* Set of tasks:
1 > In the passage on the pharmaceutical industry, reproduce everything from "The pandemic has, however, given" down to "for $3.2 billion.", swapping "M&A activity" for "Deal activity".
2 > According to the passage on the pharmaceutical industry, what was the price of Pfizer's acquisition of Arena Pharmaceuticals?

2021 was a bright year for many pharmaceutical firms, especially those able to find widespread support for their COVID-19 vaccines and therapies.
But it would be wrong to take a myopic view of the pandemic as a chief growth driver for leading drug developers. The most significant impact of the pandemic may be how it changed R&D rather than how it drove sales in 2021.
Three companies rounding out the top five — including the Chinese conglomerate Sinopharm, AbbVie and Novartis — didn’t have material COVID-19-related sales in 2021. The same holds for the bulk of companies in this year’s Pharma 50 report, which ranks the industry’s leading companies by overall revenue.
The pandemic has, however, given companies like Pfizer extra cash to plow into acquisitions. In March, the company finalized its $6.7 billion acquisition of Arena Pharmaceuticals, a developer of immuno-inflammatory drugs. Two months later, Pfizer announced it planned to acquire migraine therapy maker Biohaven for roughly $11.6 billion.
M&A activity cooled in the early days of the pandemic but began to recover in 2021. The biggest acquisition last year was Jazz Pharmaceuticals’ $7.2 billion acquisition of GW Pharmaceuticals. The next-biggest deal was Sanofi’s purchase of Translate Bio for $3.2 billion.
Sizable acquisitions are nothing new for the industry as the average return on R&D spending has floundered. But the pandemic helped change that expectation, underscoring how companies that succeed in swiftly forging R&D partnerships and developing new therapies for unmet medical needs can reap handsome rewards.

* Data records:

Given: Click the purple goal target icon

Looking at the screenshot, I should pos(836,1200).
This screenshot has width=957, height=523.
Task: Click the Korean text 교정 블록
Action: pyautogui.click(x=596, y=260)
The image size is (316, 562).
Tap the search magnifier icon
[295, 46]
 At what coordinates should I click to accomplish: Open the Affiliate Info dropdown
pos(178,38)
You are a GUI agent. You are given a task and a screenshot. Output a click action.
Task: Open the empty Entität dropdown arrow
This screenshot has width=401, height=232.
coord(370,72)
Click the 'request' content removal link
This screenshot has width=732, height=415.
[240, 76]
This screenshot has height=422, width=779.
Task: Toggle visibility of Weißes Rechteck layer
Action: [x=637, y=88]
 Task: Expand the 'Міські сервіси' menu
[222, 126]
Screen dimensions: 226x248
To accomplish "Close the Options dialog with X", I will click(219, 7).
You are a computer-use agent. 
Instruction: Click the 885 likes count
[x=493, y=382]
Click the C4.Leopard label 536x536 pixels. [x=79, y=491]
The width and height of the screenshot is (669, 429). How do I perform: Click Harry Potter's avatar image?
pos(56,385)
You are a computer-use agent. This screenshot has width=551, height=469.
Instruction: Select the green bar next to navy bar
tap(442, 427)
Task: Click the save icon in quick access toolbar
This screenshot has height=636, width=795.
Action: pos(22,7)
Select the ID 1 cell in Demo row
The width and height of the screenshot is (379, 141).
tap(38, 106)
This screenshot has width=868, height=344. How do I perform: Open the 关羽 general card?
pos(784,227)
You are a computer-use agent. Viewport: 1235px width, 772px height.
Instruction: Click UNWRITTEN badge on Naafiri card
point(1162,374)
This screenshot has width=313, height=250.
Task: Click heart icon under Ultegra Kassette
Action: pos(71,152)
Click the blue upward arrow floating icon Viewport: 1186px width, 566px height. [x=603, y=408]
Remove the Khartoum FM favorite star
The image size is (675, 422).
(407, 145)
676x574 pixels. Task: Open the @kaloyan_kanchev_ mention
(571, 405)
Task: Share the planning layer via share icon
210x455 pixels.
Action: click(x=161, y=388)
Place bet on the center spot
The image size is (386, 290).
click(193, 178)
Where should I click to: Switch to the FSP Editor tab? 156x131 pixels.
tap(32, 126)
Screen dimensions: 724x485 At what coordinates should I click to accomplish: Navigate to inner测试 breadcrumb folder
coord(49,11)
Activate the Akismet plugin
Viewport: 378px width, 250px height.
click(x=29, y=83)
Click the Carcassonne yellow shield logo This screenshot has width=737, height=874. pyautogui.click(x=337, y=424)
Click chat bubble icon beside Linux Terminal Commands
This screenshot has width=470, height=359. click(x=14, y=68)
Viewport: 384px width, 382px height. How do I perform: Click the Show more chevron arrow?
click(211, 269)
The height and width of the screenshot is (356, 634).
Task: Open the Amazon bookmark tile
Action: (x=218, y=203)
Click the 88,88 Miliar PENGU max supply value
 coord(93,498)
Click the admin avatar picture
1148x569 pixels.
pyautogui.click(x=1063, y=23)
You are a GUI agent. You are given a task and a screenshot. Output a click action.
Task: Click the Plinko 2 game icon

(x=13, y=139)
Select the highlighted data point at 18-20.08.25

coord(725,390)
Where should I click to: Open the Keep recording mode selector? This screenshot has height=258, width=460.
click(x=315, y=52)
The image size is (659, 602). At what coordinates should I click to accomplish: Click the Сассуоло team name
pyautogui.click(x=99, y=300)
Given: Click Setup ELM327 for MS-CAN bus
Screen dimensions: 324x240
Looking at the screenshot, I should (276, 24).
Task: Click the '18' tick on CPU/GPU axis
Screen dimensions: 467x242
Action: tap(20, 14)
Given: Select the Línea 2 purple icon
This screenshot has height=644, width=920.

* Responses to the tasks:
1 >
The pandemic has, however, given companies like Pfizer extra cash to plow into acquisitions. In March, the company finalized its $6.7 billion acquisition of Arena Pharmaceuticals, a developer of immuno-inflammatory drugs. Two months later, Pfizer announced it planned to acquire migraine therapy maker Biohaven for roughly $11.6 billion.
Deal activity cooled in the early days of the pandemic but began to recover in 2021. The biggest acquisition last year was Jazz Pharmaceuticals’ $7.2 billion acquisition of GW Pharmaceuticals. The next-biggest deal was Sanofi’s purchase of Translate Bio for $3.2 billion.

2 > $6.7 billion